**Work task:** Once the lines below holding the string "Prekių" are counted, give that number alone.

**Data provided:**
━━━━━━━━
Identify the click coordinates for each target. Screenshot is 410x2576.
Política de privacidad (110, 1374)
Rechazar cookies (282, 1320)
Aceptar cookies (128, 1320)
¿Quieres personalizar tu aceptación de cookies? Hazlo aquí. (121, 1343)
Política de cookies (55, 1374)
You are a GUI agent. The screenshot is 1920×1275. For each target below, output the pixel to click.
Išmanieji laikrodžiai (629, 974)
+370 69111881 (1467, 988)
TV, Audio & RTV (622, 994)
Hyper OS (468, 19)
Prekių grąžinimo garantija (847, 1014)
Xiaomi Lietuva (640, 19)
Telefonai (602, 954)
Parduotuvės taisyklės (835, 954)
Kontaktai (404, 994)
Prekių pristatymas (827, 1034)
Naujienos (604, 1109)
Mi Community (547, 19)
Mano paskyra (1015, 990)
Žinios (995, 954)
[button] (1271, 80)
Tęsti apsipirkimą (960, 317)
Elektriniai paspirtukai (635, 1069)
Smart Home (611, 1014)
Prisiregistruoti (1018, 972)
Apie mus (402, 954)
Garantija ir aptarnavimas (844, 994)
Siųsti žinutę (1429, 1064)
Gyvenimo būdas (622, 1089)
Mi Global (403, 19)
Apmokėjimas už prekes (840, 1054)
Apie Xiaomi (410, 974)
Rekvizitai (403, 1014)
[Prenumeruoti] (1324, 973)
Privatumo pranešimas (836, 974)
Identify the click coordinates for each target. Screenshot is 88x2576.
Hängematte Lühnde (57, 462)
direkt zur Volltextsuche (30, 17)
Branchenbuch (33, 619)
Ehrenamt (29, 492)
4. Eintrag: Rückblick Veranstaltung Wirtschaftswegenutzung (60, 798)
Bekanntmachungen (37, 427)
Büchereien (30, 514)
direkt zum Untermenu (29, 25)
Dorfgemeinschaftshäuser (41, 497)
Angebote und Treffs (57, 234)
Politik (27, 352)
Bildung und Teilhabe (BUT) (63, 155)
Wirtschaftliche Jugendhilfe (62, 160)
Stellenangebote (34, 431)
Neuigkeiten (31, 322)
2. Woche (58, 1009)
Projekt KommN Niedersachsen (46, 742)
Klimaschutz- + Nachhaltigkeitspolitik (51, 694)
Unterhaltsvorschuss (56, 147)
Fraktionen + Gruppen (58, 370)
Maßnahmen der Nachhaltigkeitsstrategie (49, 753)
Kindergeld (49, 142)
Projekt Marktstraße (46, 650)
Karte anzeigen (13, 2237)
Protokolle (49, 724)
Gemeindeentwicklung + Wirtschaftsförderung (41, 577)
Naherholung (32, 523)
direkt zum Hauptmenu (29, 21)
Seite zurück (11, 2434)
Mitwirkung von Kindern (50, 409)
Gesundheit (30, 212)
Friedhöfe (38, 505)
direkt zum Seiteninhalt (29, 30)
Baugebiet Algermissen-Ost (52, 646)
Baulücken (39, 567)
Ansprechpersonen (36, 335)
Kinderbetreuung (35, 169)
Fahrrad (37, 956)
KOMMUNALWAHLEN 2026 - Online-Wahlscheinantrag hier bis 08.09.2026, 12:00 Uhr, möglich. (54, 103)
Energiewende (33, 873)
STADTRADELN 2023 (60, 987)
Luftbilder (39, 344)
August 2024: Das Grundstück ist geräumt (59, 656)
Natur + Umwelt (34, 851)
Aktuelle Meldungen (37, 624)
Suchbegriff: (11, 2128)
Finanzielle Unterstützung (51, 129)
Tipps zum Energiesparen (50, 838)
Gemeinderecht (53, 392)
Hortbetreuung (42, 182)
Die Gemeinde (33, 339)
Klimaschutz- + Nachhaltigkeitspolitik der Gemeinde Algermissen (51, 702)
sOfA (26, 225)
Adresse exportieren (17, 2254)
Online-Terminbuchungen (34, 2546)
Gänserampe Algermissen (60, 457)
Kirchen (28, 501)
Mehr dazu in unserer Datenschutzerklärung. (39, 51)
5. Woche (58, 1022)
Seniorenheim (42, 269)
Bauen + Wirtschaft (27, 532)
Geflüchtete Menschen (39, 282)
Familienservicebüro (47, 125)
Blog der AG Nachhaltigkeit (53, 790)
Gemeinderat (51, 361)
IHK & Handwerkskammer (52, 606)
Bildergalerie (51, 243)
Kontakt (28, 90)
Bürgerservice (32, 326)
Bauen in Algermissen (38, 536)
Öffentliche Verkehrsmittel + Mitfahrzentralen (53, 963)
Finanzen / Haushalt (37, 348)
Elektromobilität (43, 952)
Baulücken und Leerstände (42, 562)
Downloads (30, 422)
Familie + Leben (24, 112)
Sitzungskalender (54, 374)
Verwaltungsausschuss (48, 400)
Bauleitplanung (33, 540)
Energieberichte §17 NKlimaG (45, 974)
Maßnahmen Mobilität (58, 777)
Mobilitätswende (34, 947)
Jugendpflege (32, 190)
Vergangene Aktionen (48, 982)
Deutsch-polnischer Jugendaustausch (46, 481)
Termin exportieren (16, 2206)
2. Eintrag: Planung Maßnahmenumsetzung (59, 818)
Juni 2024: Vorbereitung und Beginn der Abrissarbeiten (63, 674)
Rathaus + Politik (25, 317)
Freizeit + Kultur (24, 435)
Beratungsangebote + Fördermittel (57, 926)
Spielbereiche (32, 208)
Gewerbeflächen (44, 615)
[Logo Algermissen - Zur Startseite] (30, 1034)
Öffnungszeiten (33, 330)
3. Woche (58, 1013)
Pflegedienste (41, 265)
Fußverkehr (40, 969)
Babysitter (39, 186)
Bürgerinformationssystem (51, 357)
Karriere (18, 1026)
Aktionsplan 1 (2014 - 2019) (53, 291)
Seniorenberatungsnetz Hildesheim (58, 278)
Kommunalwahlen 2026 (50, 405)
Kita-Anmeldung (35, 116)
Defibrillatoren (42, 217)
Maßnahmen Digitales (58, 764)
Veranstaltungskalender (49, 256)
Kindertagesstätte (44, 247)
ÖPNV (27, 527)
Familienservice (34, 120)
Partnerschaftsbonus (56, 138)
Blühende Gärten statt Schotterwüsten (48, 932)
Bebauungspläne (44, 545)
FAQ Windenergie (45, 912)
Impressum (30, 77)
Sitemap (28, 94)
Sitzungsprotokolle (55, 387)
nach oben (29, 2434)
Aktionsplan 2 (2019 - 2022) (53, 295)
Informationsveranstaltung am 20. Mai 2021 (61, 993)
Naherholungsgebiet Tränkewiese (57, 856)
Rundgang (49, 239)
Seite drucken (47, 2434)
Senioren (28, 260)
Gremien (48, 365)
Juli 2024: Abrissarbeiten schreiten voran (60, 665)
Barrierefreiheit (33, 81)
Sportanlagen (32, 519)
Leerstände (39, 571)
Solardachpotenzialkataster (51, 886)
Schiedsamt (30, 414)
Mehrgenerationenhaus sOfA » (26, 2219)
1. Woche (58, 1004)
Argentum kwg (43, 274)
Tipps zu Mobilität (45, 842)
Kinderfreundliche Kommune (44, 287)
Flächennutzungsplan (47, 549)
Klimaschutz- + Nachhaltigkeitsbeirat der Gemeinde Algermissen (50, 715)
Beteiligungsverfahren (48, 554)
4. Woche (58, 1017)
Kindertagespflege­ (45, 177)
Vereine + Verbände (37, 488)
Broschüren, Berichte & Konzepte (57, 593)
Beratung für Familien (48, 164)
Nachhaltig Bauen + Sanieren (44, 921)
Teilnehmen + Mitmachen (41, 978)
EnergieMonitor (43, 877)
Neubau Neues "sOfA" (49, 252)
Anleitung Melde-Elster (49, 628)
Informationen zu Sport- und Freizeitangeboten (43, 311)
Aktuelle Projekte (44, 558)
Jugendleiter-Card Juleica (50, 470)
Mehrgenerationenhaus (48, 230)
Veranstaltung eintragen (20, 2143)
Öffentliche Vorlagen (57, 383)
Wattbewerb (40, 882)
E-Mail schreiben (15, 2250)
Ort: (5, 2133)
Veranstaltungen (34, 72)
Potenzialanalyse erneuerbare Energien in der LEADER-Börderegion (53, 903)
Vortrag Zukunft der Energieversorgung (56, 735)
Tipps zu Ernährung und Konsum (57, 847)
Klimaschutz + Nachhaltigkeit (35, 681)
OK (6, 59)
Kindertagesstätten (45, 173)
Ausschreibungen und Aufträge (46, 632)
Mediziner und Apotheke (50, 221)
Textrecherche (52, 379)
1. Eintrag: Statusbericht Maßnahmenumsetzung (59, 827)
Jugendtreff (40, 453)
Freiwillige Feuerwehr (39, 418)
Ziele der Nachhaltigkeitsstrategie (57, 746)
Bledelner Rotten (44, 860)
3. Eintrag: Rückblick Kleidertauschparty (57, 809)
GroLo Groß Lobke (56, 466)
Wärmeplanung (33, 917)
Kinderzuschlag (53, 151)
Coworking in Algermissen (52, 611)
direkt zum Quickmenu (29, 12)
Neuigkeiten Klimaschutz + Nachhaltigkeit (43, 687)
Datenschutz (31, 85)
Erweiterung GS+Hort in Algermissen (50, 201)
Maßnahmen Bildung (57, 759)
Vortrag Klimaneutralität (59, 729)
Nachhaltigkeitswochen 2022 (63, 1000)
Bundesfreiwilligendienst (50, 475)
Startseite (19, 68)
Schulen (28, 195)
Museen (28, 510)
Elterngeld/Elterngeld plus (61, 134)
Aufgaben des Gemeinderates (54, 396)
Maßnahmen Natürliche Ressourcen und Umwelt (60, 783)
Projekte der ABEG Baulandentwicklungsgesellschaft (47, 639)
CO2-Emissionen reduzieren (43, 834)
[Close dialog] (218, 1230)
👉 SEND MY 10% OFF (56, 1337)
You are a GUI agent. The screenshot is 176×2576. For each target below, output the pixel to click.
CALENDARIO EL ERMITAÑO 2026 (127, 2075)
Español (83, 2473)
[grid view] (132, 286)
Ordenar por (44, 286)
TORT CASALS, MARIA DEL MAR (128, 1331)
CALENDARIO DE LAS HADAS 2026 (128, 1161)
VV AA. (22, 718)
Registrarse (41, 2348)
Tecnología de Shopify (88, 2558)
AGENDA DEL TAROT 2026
━━━━━━━━
**Exercise result:** 2